Jah Joyner (born July 30, 2001) is an American professional football defensive end. He played college football for the Minnesota Golden Gophers.

==Early life==
Joyner attended Danbury High School in Danbury, Connecticut. He had 13 sacks as a senior and 11 as a junior. He originally committed to play college football at Boston College University before changing to the University of Minnesota.

==College career==
Joyner played in four games and had one sack his first two years at Minnesota and redshirted. As a redshirt sophomore in 2022, he played in 13 games and had 15 tackles and 1.5 sacks. As a redshirt junior in 2023, he played in all 13 games with one start and had 18 tackles and 7.5 sacks. Joyner returned to Minnesota in 2024.

==Professional career==

Pre-draft measurables
| Height | Weight | Arm length | Hand span | Wingspan | 40-yard dash | 10-yard split | 20-yard split | 20-yard shuttle | Three-cone drill | Vertical jump | Bench press |
| 6 ft 4+1⁄4 in (1.94 m) | 262 lb (119 kg) | 34 in (0.86 m) | 9+3⁄8 in (0.24 m) | 6 ft 10+1⁄2 in (2.10 m) | 4.60 s | 1.67 s | 2.75 s | 4.55 s | 7.33 s | 30.0 in (0.76 m) | 22 reps |
All values from NFL Combine/Pro Day

=== Las Vegas Raiders ===
On May 9, 2025, Joyner signed with the Las Vegas Raiders as an undrafted free agent after going unselected in the 2025 NFL draft.
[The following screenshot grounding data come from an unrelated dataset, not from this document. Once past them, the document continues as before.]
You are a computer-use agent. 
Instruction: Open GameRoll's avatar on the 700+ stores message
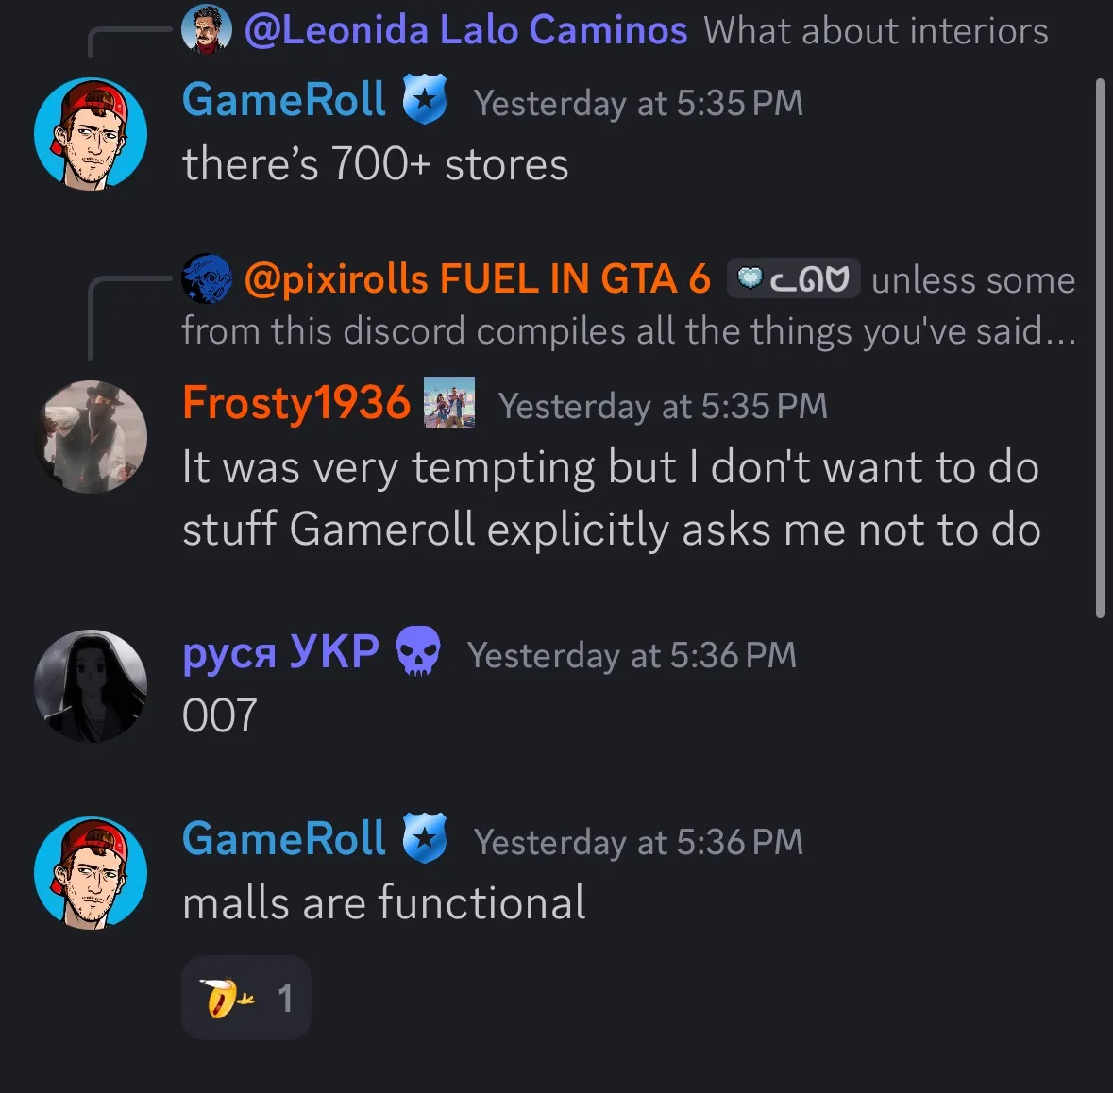[91, 133]
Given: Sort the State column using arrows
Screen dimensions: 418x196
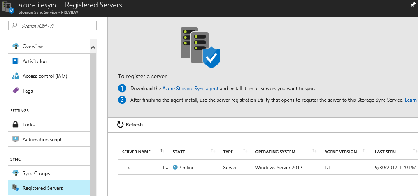Looking at the screenshot, I should (213, 152).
He was waived on August 25.

=== Dallas Renegades ===
On January 13, 2026, Joyner was selected by the Dallas Renegades in the 2026 UFL Draft. He was released on March 19.

=== Houston Gamblers ===
On March 20, 2026, Joyner was claimed by the Houston Gamblers. He appeared in all ten games of the 2026 season for the Gamblers (eight starts), recording 28 total tackles (six for loss), one pass deflection, and half a sack.

=== San Francisco 49ers ===
On August 27, 2026, Joyner was signed by the San Francisco 49ers. He was waived three days later as part of final roster cuts.